ICS Seminar Series - Dr Jessica Weir

Date: Thursday 21 August, 2014
Time: 11.30am - 1pm
Venue: EB.2.21, UWS Parramatta South campus

Dr Jessica Weir

Blackwater, Complicity and the Diminishing Lives of Murray Crayfish

Abstract

This presentation considers how different knowledge practices about what is natural and what is cultural enable and disable our responses to blackwater events and their effects on Murray Crayfish in southeast Australia. I follow the 2000 and 2010-11 blackwater flows in the Murray River that reduced the oxygen content of river water transforming it into a toxic environment for river creatures. I rely on the analytical re-think of the nature/culture binary being undertaken within the environmental humanities, including the critique of the hyper-separation of humans from nature which is evident across so many domains of influence (Plumwood 2002). I consider how such nature/culture binary work informs our understandings of river regulation and its effects, and what this means for how we continue to live here. This presentation is in dialogue with the perspectives of Indigenous people with whom I have had research collaborations since 2003.  

Biography

Jessica Weir is a Senior Research Fellow at the Institute for Culture and Society. Jessica's research collaborations with Indigenous people examine how western binaries and Indigenous knowledges interact to circumscribe and transform our understandings of environmental issues and their governance.

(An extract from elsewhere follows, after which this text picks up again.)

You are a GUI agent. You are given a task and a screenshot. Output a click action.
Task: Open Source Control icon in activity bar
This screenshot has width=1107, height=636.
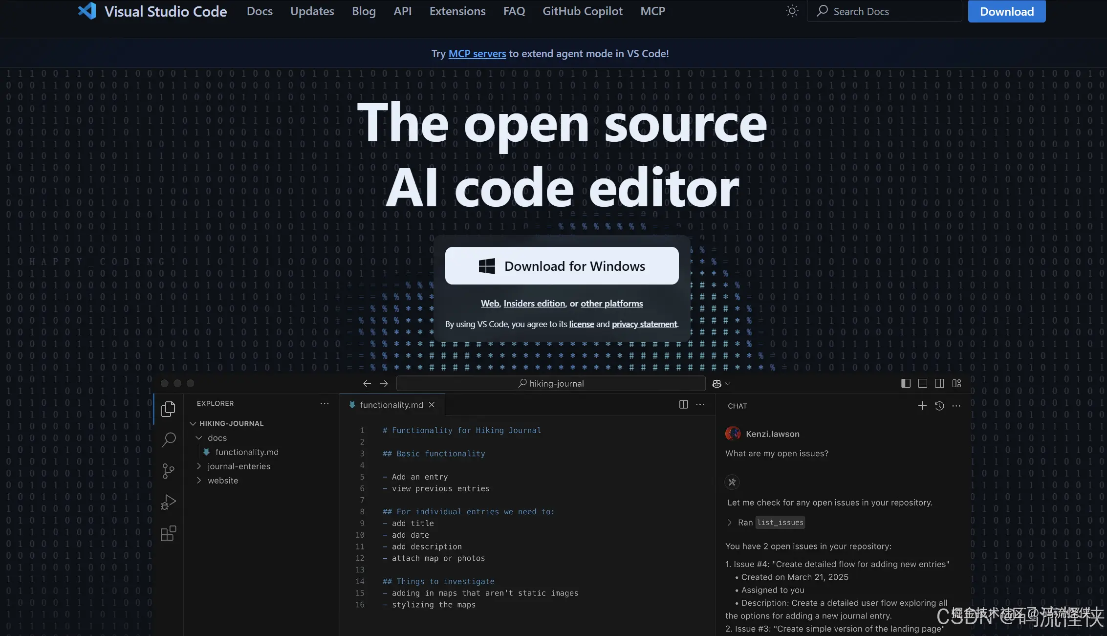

Jessica undertook her PhD at The Australian National University (ANU), and has held positions as Research Fellow at the Australian Institute for Aboriginal and Torres Strait Islander Studies (AIATSIS), and Senior Research Fellow at the University of Canberra. Jessica is author of Murray River Country (2009), an editorial board member of the new Routledge Environmental Humanities Book Series, and a Visiting Fellow at the Fenner School of Environment and Society, ANU.